-- Directive 1 --
In the post on averages, restate the stretch that begins with "True or False?" and ends with "13% per year.", switching "stock" to "portfolio".
-- Directive 2 --
Translate this sentence from the post on averages into Spanish: "I like these questions because the 'wrong' answers usually come with very compelling arguments."
-- Directive 3 --
Extend the post on averages by writing what comes after its final sentence.

True or False?

If my stock increases in value by 28% one year, and then decreased in value by 2% the following year, then on average it increased by 13% per year.

If I powerwalk to school at a constant speed of 4 miles per hour, and then saunter home at a constant speed of 2 miles per hour, then I averaged 3 miles per hour for my trip.

I like these questions because the "wrong" answers usually come with very compelling arguments. The thing not mentioned in the questions, the beginning value of the stock and the distance walked to school, don't actually matter until you have to talk someone out of their interpretation of the problems. In particular, if someone answers True to the first problem, ask them to start with $100 for the value of the stock, increase it by 28%, then decrease that result by 2%. The proof is in the numbers (for most people) when you have to convince them.

ReplyDeleteI wonder if these alternates for problem #1 would give as much trouble:

"On the first day, you baked a pizza and ate 3/4 of it. Yum! On the second day, you ate 1/4 of what was left over from the first day. So, on average you ate an average of (3/4 + 1/4)/2 = 1/2 of a pizza each day."

-- Data extract --
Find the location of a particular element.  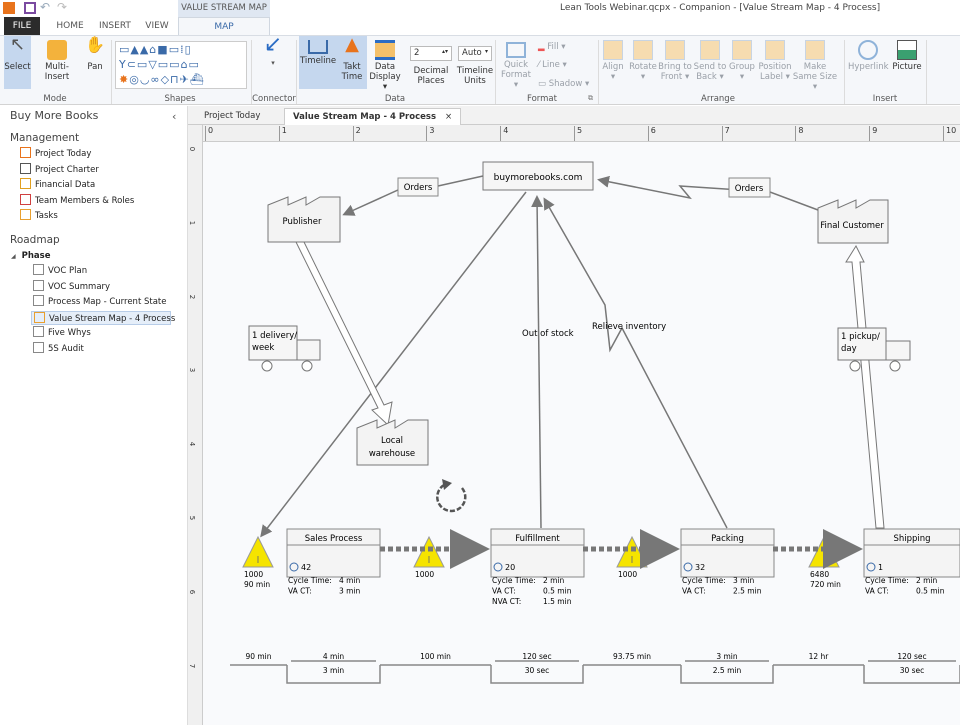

* * *

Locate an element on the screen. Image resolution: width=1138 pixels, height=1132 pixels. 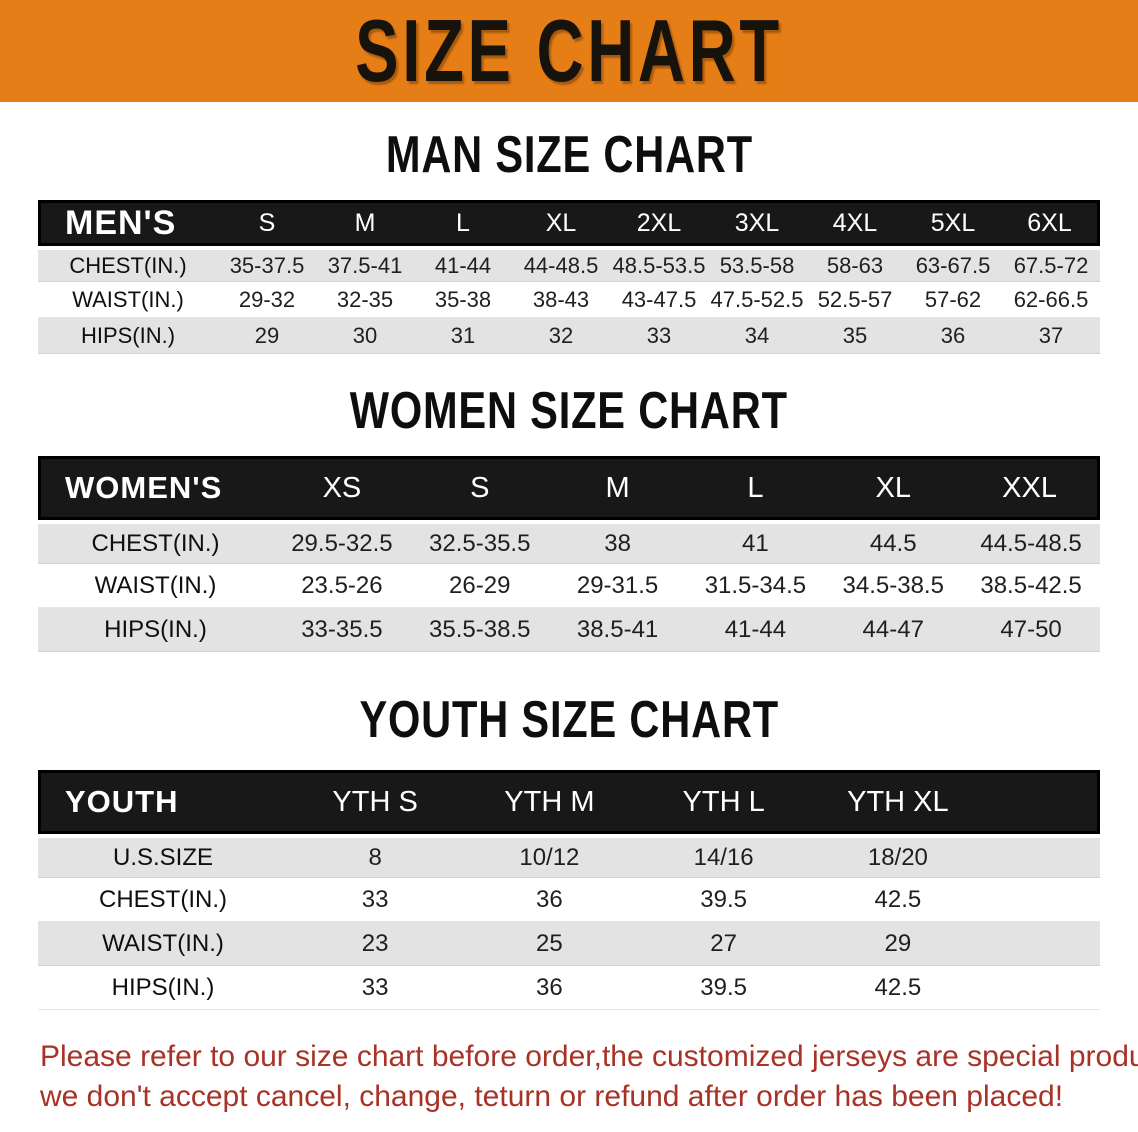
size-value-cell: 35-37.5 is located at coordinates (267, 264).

-- Written response 1 --
True or False?

If my portfolio increases in value by 28% one year, and then decreased in value by 2% the following year, then on average it increased by 13% per year.

-- Written response 2 --
Me gustan estas preguntas porque las respuestas "incorrectas" suelen venir acompañadas de argumentos muy convincentes.

-- Written response 3 --
or

"On the first day, you read 1/2 of your new novel. On the second day, you read 1/2 of the remaining part of the novel. So, on average you read (1/2 + 1/2)/2 = 1/2 of the novel per day."

or

"The Tigers played a baseball tournament last weekend. On Saturday, the Tigers won half of their games. On Sunday, the Tigers won half of their games. Good job, Tigers! So, in all, the Tigers won half of their games."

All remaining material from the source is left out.